By JOHN BURBANK
(Nov. 30, 2016) — Two weeks ago the people of our state voted to raise the minimum wage to $11 in 2017, and eventually $13.50 in 2020. It’s an important step forward — but just one step. And thanks to a judge in Texas, Washington state has some more work to do.
Strong as it is, our state’s new minimum wage law doesn’t do much for people slightly higher up in the wage structure: those with household incomes above poverty, but whose incomes and prospects have been stagnant for at least a decade.
Take, for example, a family exactly in the middle of the middle class. In 2007, they would have had about $65,000 in income. In 2015, they would have had… $65,000. No change — except that college tuition, health care, child care (to name a few necessities) have all increased in price. A family at the 30th percentile — meaning 30% of families make less money and 70% of families make more — actually has less income in 2015 than they did in 2007.
For 232,000 of these workers in our state, the Grinch Who Stole Christmas came early this year. He took the form of a judge in Texas. This judge saw fit to overrule a new regulation from the U.S. Department of Labor that would have provided overtime pay to millions of lower wage workers.
These workers, classified by their employers as “exempt” staff, get paid a salary instead of a wage. Through this administrative sleight of hand, an employer can avoid paying overtime, leaving the employee with the same salary no matter how many hours he or she works.

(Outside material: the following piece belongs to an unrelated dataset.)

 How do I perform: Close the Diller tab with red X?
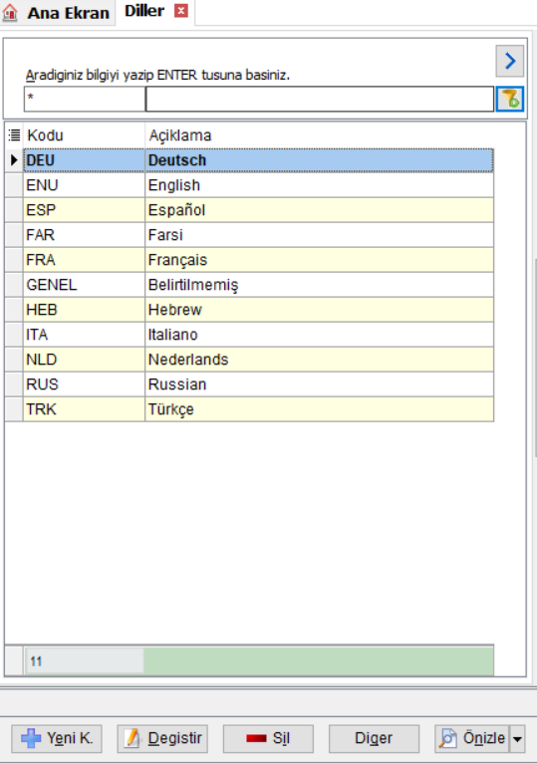(181, 11)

To be labeled “exempt,” a worker must help manage operations and exercise “independent judgment with respect to matters of significance.” An employer can pretty easily skate around these definitions to consign, for example, a shift manager to an exempt position with no overtime and a lousy salary, as long as that manager is earning more than $455 a week, about $23,660 a year.
That salary threshold, established years ago by the Department of Labor, hasn’t kept up with inflation or productivity increases over the past 30 years. It’s one of the reasons why middle income households haven’t seen any real economic improvement for so long.
To remedy this abuse, President Obama directed the Department of Labor to review this standard. After months of study, the DOL announced a new income threshold of $47,476 a year, or $913 a week, to qualify as an exempt employee.
In Washington state, 232,000 workers, about one out of every 15, would have benefited from the new regulation. And it was all supposed to happen tomorrow (Dec. 1). But a federal judge in Texas wiped out the regulation before it could be implemented.
Most likely, President-elect Trump, who says he wants to help hard working middle-class Americans, will just let the new rule die. Exempt workers in our state will together lose over $400 million each year that would have been added to their incomes — money that would have helped them pay for their necessities and gone directly into our economy, stimulating consumption and employment.
It doesn’t have to be this way. Washington state legislators don’t have to let employers keep taking advantage of workers. California and New York have already put in place their own standards for exempt workers — and we could do the same.
In California, the threshold for exempt workers is $41,600. In other words, below that, whether you are deemed a manager or not, if you work more than 40 hours a week, you get time and a half for overtime. That would be a big improvement for exempt workers in our state.
All it takes is a state law. We did that for the minimum wage, through an initiative to the people. It’s time for the Legislature to step up to the plate and enact a new threshold for workers who earn a little more than the minimum wage.